Non ci restano che un barlume,
un brivido, uno strazio di luce,
un solo orcio a dissetarci
e una carne, oh la carne,
intrigata a chiazze d’agrifoglio
tenace, come odore di vigneti
alle colline, si consuma.

Ninnj Di Stefano Busà è nata a Partanna, laureata in Lettere, è una delle figure più rappresentative della poesia. Ha iniziato giovanissima a scrivere, incoraggiata da Salvatore Quasimodo. All’assidua attività di poeta, ha spesso accompagnato una riflessione in forma di saggi. Tra i ventitre libri pubblicati che le hanno valso alcuni dei premi letterari più prestigiosi, ricordiamo almeno gli ultimi titoli: Tra l’onda e la risacca (2007), L’Assoluto perfetto (2010), Quella luce che tocca il mondo (2011), La traiettoria del vento (2012), Il sogno e la sua infinitezza (2012), La distanza è sempre la stessa (2013), Eros e la nudità (2013), Ellittiche stelle (2013). In saggistica: Il valore di un rito onirico (New York, 1990; L’Estetica crociana e i problemi dell’arte (1986).

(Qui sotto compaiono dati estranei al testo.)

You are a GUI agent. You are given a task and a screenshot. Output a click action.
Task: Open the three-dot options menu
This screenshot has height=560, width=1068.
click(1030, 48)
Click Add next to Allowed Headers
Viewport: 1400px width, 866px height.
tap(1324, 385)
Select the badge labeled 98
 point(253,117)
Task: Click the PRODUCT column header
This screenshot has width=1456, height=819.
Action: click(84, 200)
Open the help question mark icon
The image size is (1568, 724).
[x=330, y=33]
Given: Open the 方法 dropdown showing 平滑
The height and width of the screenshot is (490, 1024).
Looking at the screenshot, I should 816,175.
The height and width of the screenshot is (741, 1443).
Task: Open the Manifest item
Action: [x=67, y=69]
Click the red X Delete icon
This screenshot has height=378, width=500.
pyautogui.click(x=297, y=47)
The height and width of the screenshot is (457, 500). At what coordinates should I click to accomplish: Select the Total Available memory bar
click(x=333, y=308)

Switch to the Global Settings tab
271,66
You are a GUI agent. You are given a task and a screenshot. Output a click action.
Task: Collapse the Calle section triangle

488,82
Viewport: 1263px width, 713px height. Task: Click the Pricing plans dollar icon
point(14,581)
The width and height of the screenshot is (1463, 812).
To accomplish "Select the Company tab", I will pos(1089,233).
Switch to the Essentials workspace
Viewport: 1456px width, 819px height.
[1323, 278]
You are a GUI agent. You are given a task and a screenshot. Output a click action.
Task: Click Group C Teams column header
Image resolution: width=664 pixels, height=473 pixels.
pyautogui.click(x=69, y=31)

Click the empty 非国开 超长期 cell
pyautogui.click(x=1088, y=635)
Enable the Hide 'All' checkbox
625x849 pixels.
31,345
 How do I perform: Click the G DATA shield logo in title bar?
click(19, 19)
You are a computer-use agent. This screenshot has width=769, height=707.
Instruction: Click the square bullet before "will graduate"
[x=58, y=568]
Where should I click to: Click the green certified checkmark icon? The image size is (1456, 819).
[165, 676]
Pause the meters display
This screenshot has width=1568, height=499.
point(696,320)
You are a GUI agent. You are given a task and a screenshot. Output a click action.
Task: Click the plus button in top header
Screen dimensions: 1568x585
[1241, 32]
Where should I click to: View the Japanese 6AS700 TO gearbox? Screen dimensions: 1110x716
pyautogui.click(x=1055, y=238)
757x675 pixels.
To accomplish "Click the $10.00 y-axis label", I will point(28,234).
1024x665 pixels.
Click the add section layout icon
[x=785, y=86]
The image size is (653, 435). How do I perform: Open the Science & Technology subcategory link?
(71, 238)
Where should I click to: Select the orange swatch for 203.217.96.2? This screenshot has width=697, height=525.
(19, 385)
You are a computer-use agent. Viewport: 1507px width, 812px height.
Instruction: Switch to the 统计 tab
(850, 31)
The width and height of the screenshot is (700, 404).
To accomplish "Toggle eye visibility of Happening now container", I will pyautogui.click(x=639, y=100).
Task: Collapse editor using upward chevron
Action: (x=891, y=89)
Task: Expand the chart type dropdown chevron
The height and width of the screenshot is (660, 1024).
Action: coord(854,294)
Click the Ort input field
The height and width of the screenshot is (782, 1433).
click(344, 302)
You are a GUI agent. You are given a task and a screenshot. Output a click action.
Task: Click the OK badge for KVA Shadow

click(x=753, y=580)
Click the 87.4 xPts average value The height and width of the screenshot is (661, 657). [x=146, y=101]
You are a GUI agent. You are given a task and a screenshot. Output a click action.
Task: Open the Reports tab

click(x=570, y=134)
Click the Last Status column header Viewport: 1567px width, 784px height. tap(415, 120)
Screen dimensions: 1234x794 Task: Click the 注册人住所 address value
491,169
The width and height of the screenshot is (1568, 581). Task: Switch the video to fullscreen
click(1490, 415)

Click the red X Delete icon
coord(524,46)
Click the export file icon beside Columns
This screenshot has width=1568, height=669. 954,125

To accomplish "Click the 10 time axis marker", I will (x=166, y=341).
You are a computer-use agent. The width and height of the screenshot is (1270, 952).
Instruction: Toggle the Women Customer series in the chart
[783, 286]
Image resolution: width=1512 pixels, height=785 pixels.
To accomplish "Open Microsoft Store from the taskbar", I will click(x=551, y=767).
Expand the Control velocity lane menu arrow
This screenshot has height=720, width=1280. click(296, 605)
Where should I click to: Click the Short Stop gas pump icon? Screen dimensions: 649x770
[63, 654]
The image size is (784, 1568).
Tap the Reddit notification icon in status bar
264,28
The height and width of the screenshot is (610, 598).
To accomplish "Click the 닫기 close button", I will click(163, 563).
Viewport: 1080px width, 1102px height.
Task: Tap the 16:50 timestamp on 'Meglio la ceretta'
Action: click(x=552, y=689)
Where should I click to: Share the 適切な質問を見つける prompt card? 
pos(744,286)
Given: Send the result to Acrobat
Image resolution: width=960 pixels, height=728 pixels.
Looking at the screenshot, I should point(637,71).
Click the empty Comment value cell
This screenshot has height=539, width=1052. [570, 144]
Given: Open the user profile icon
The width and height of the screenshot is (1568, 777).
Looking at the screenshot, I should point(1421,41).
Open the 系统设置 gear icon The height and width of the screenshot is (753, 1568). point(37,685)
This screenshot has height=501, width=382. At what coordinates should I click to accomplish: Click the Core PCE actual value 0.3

Oltre che di poesia, si occupa assiduamente di critica letteraria, saggistica, giornalismo, narrativa.
Ricopre il ruolo di Presidente di un programma culturale internazionale con il Governo e il Consolato dell’Ecuador, di cui è stata insignita per meriti letterari dell’onorificenza di Gran Dignitario. Le è stata conferita dalla Facoltà di Scienze delle Comunicazioni dell’Università Pontificia Salesiana la Laurea ad honorem. Per Kairos Ed. nel 2013 ha curato il Documento storico per le Scuole: L’Evoluzione delle forme poetiche (vent’anni della migliore Poesia italiana); ha pubblicato il suo primo romanzo: Soltanto una vita con Kairos nel febbraio, 2014.